> _TAREFA PROPOSTA_: No trecho sobre os salários em atraso nas Assembleias Distritais, enumere cada uma das situações introduzidas pela expressão «Apesar da».

> _TRECHO DO DOCUMENTO_:
▼

Apesar da evidente ilegalidade, da flagrante crueldade social e do desrespeito pelos mais elementares direitos dos trabalhadores, constitucionalmente consagrados, desde agosto último há SALÁRIOS EM ATRASO nas Assembleias Distritais de Lisboa e de Vila Real porque há Presidentes de Câmara que, por razões de índole política, não autorizam que as autarquias que lideram paguem a contribuição a que estão legalmente obrigadas, nos termos e para os efeitos do disposto no artigo 14.º do DL n.º 5/91, de 8 de janeiro.

Vejamos, por exemplo, o caso de Lisboa:

A Assembleia Distrital de Lisboa, além de nos últimos cinco meses ter sido obrigada a suspender quase todas as atividades dos seus Serviços de Cultura e manter apenas em funcionamento a Biblioteca, deixou de ter dinheiro para, a partir de agosto, assumir todos os encargos com o pessoal (três técnicos superiores e um assistente técnico).

▲

> _DADOS FORNECIDOS_:

▼

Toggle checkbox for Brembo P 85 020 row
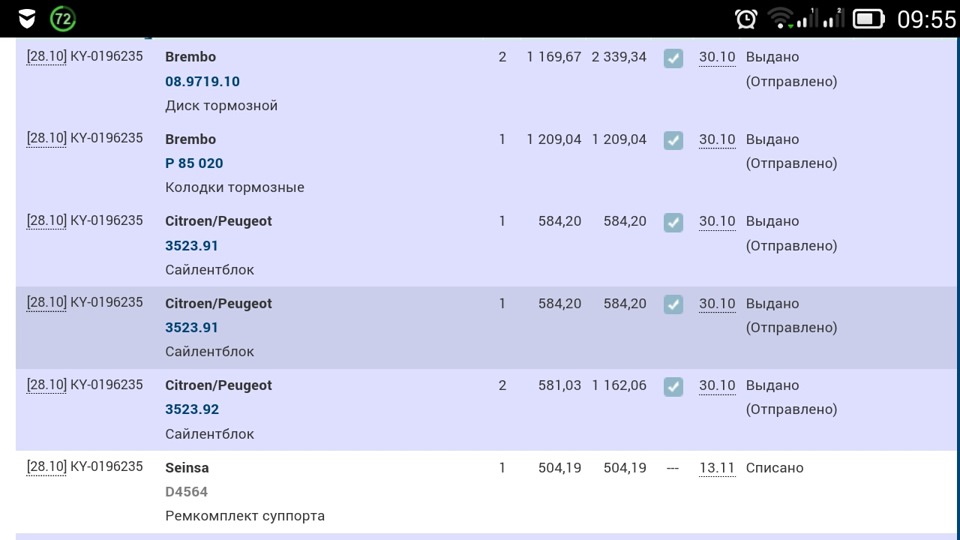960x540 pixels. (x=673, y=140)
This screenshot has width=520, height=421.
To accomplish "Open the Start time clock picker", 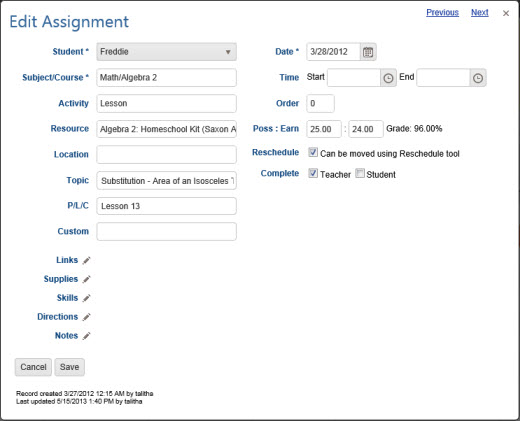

▲

> _RESPOSTA À TAREFA_:
- a evidente ilegalidade
- a flagrante crueldade social
- o desrespeito pelos mais elementares direitos dos trabalhadores, constitucionalmente consagrados